I think the other thing you can do with a familiar trope is kind of deconstruct it - forget all you "know" about the trope, and re-approach it as if it were a new idea.  *Not* building on the familiar way in which it's usually presented can be a great way to keep it fresh without subverting it.

Opaopajr

Subversion is good, but in a jaded time (where we have hundreds of tv channels and thousands of of competing sources to entertain you) it has become its own tired trope. Whenever you pull "the blue is really red!" it has to be something that draws little suspicion to itself for quite awhile. And in this modern age of explicit and NOW! and Xtreme! it is like a lost art. Not my first recommendation due to its current challenging nature.

An easier way to maintain interest is minor variations, such as shades, tints, hues, and sharpness.

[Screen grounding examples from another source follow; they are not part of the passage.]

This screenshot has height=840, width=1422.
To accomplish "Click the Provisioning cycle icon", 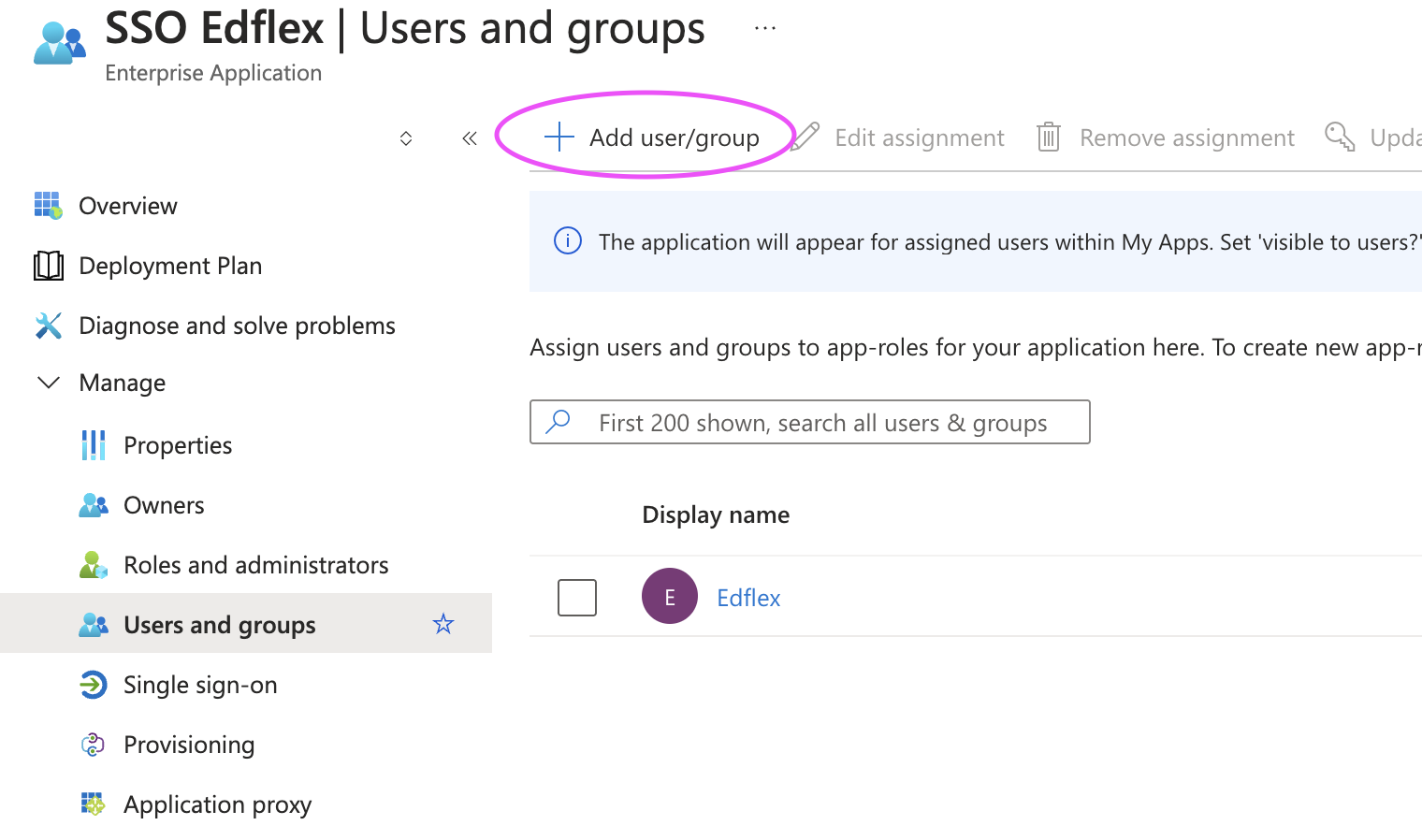I will 93,745.
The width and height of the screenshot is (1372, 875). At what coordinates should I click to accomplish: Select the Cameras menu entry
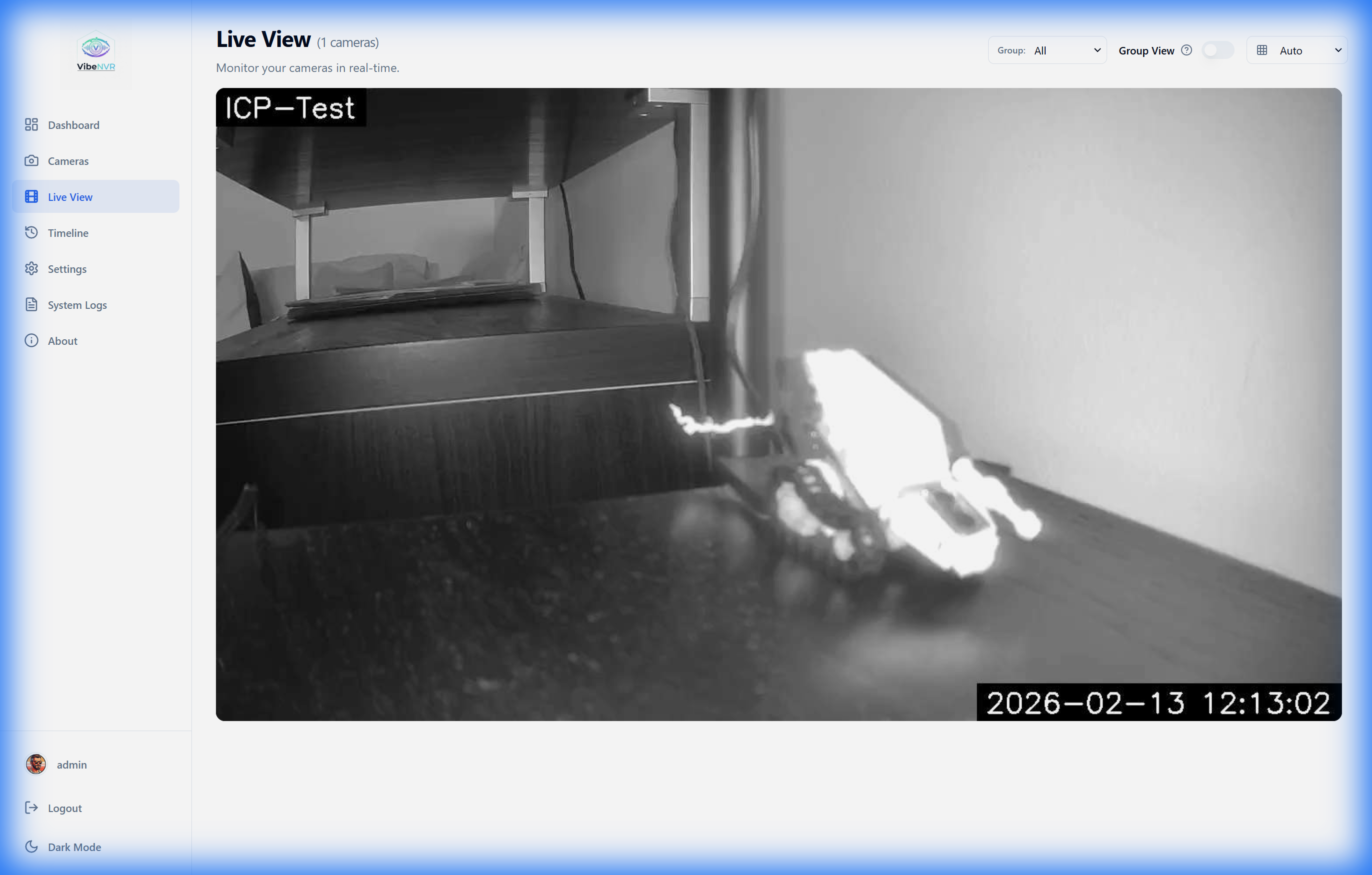tap(68, 160)
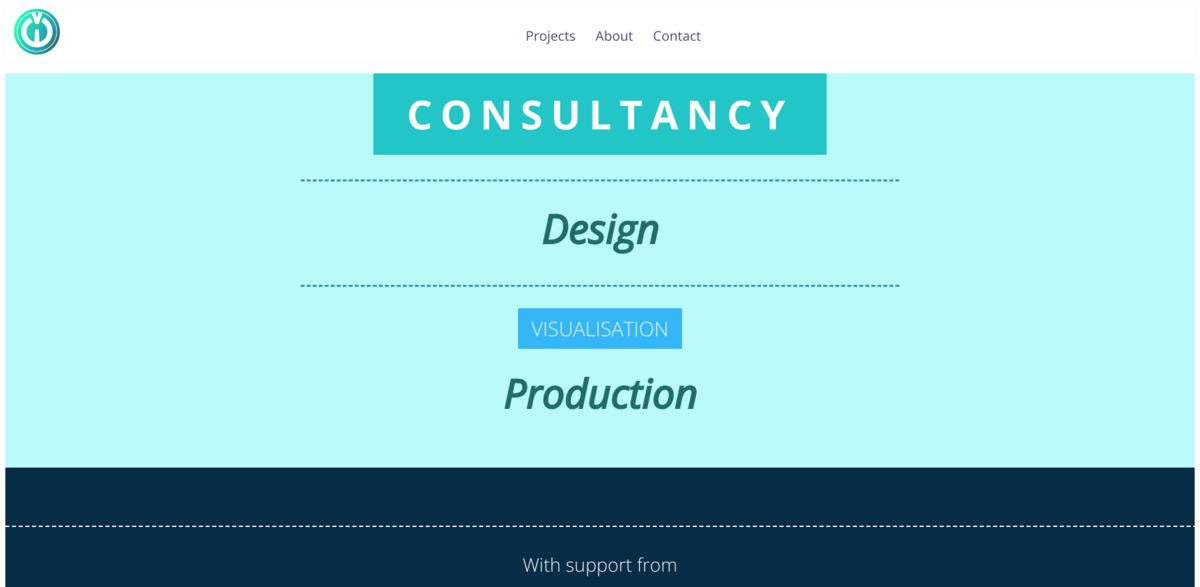Click the letter P of the Production heading
The height and width of the screenshot is (587, 1200).
(x=517, y=394)
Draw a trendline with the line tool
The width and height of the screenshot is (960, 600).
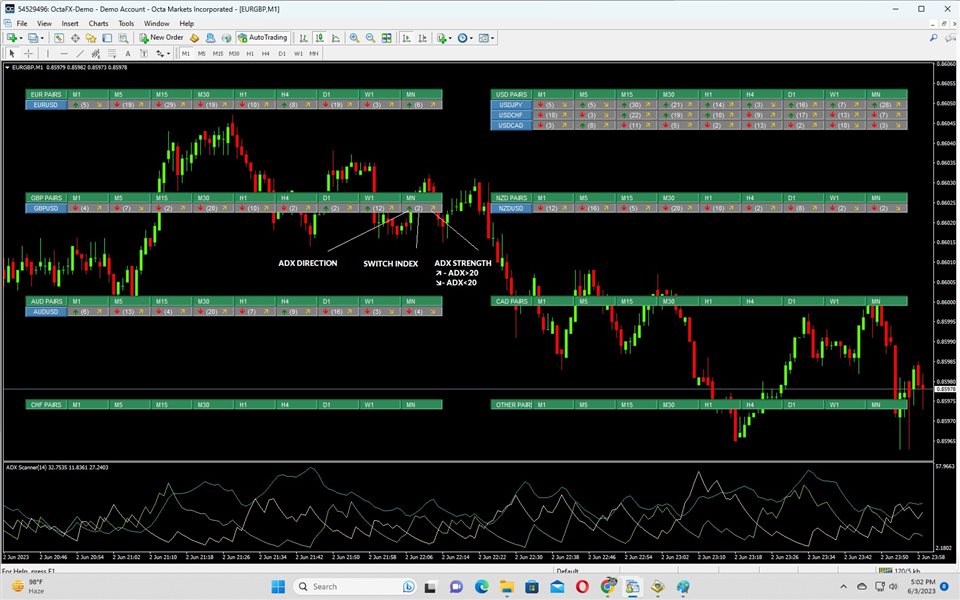(80, 54)
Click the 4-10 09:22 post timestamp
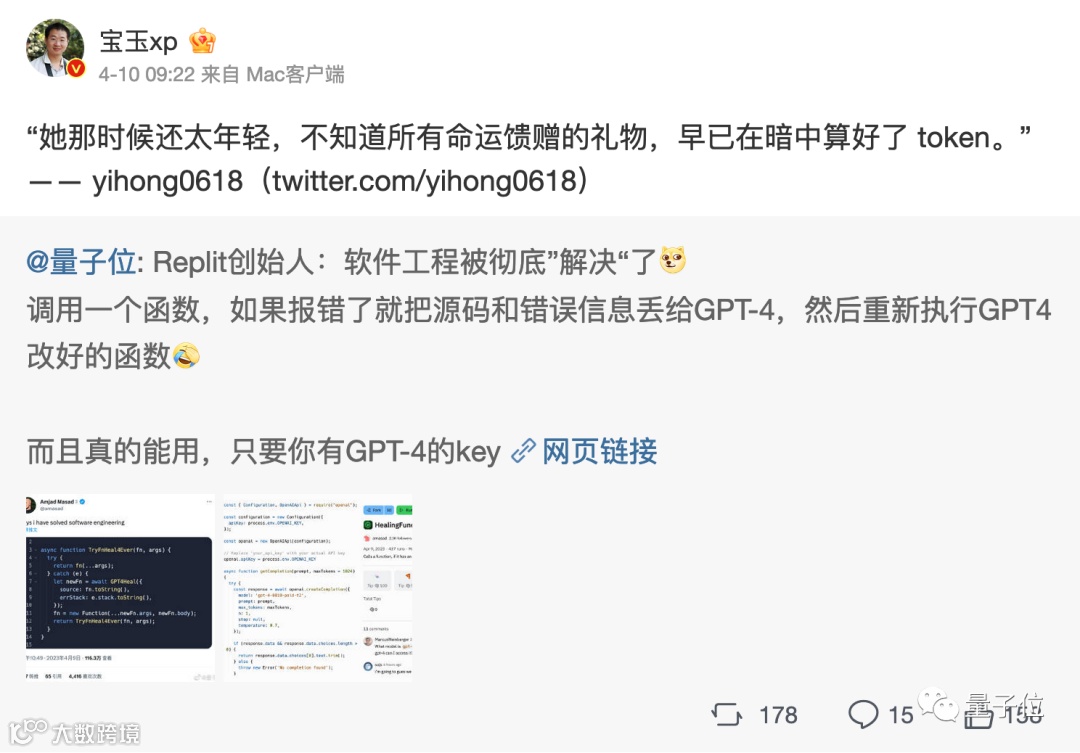This screenshot has height=753, width=1080. click(147, 74)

Minor variations, little details that breathe life, adjusts the trope into the setting framework more believably. Basically you are adjusting on a minor scale the object's brightness (tints and shades), hues (bold or muddy), and focus (crisp or blurry) amid its surrounding context. And you can do lots of neat tricks with that, such as an impressionistic setting with a Tragic Figure within done up in baroque realism.

And then there's always tupperware. Remember to save some for later. Often times I'll see a thread of a trope start, and it'll only last two or so sessions. Time really is the great equalizer, as Ravenwing said. All that deconstructive focus our culture has honed becomes weakened in the face of taxing our short attention spans.